Candidasa
itself is a small fishing village, located entirely along a single road
snaking along the coastline. It is a fishing village, home to a number
of small guest houses, and a jumping-off point for exploring the surrounding
inland villages. Candidasa boasts an impressive number of hotels, restaurants,
and tour services. The photo to the left, looking south on the outskirts
of town, shows the beautiful palm trees that line the coast. Taken a bit
further north, the other shows the distinctive outrigger sailing craft
the Balinese use for fishing.

One
of our longer walks took us toward the interior of the island, a 5 kilometer
(3 mile) trek up the hills to the village of Tenganan, the home of two
cottage industries: tight, hand-woven baskets and the age-old "double ikat"
weaving.
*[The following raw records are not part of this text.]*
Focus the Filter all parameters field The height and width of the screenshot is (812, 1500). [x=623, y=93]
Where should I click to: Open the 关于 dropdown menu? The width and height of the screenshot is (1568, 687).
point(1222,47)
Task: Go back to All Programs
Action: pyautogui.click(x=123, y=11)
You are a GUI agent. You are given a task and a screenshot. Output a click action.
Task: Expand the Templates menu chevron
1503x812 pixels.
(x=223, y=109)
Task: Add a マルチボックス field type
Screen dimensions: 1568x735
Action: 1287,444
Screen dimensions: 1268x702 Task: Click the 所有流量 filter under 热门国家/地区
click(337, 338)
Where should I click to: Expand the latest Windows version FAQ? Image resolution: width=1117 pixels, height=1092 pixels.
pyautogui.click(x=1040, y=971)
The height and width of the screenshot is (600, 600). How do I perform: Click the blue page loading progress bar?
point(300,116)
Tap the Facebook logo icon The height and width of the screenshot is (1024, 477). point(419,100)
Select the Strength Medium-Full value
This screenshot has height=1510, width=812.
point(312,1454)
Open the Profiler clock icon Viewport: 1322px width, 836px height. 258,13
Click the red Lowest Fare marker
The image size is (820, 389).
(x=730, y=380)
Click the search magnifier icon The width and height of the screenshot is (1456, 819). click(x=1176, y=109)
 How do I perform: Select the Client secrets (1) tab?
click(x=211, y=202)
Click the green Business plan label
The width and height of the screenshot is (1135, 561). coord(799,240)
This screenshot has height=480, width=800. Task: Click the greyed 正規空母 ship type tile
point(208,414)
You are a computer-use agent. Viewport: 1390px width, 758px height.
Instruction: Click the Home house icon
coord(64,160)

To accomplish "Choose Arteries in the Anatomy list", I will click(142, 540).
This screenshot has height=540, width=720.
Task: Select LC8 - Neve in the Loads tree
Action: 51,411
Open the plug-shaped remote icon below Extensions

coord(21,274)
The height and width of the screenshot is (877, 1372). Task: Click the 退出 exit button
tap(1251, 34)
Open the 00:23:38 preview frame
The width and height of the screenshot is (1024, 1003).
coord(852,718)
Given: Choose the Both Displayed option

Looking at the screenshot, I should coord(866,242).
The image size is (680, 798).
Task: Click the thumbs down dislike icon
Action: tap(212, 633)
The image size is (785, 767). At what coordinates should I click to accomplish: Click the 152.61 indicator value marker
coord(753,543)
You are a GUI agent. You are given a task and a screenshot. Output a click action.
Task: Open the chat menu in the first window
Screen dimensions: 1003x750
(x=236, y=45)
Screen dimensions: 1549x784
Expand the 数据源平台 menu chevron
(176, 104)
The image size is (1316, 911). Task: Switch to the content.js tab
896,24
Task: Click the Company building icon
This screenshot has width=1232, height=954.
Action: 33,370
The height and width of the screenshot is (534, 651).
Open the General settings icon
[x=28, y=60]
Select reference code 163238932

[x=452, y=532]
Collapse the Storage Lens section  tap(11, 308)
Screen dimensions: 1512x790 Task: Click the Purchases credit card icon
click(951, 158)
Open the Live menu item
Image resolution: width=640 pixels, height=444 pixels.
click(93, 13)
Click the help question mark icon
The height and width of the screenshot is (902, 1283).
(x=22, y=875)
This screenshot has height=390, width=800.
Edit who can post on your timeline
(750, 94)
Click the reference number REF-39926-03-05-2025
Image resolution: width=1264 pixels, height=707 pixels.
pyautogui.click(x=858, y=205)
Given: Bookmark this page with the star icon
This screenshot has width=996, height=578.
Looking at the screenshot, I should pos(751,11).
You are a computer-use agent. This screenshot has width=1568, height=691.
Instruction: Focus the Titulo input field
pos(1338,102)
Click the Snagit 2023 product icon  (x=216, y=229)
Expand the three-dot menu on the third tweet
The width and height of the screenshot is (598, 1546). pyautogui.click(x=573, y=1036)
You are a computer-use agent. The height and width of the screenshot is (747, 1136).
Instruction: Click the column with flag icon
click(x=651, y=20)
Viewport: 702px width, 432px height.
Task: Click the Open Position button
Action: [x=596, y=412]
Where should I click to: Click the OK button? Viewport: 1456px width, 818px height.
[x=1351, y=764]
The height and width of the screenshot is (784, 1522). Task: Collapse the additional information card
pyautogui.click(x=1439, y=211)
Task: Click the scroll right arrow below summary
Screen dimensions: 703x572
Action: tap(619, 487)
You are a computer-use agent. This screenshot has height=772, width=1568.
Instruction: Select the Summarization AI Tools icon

The pictures taken here are scenes along the way to Tenganan;
unfortunately, it was rainy the day we actually walked there, so we have
no pictures of Tenganan. The photo to the left was one of the first fields
we encountered that was not devoted to rice; you can see that the mountains
in eastern Bali extend nearly to the coast. The photo to the right was
taken of a road directly leading into one of the many little desas that
dot the narrow road to Tenganan.

Tenganan
specializes in a very unique type of basketry. Tightly woven, the baskets
are firm and rich in texture and detail. After they are woven the baskets
are then smoked to give them their distinctive color. We risked a monsoon
downpour to hike the five kilometers up the mountain to barter for a variety
of baskets. Actually, we purchased some in Candidasa, and sought the more
unusual baskets at their source, in Tenganan. The photo at left shows a
sampling of the baskets we had upon our return to the Water Garden bungalow.
We left them outside, as they still reeked of smoke. (Tracy's sister Alex
will tell you that takes years to go away, but our fingers are crossed...)
The photo at the right shows one of the shops nearer Candidasa wherein
Tracy had the fun of bargaining for the purchase of still a few more baskets.
Of
course hiking and shopping (at least in the little villages) is primarily
a daytime activity. What about the evenings? Candidasa is (fortunately?)
not out to rival Kuta for nightlife, but has enough going on. For instance,
one night we splurged and went to the Serai, an upscale hotel for a fabulous,
if somewhat expensive (at least by Bali standards) meal, while the other
two nights we ate at TJ's, the more-than-adequate restaurant at The Water
Garden (the photo to the left shows us at TJ's). The last night we strolled
down the road until we found some live music at a nearby bar: Five musicians
reading the lyrics to American songs off a well-worn mimeographed lyrics
book. It was a priceless performance, as the band showed great inventiveness
with regard to the lyrics. And they did EVERYTHING--, well, from Dire Straits
to Billy Ray Cyrus, anyway! The highlight (not only for me, but for the
whole bar, judging by the applause) was when Tracy joined them onstage,
leading the band through a rendition of "Angel from Montgomery." I captured
a clip for the American Music Awards (Best performance by an American singer
with an Indonesian band) and you can see it for yourself below.
Click on the (>) arrow to watch the video

We
departed from Candidasa and headed to Nusa Dua, our last stop in Bali.
The weather finally caught up with us, and we were not able to photograph
the pretty bungalow on the beach where we stayed at Putri Bali. However,
enroute, we stopped at Jimbaran Bay, a popular seafood haunt close to Nusa
Dua. We dined on grilled lobster and crab, and watched the sights. Although
there weren't many tourists there, the local fisherman were out in full
force, both those using nets from the shore and those in the outriggers.
The photo at the left shows the view of Jimbaran Bay, while theo the photo
to the right shows a shore fisherman snagging his catch.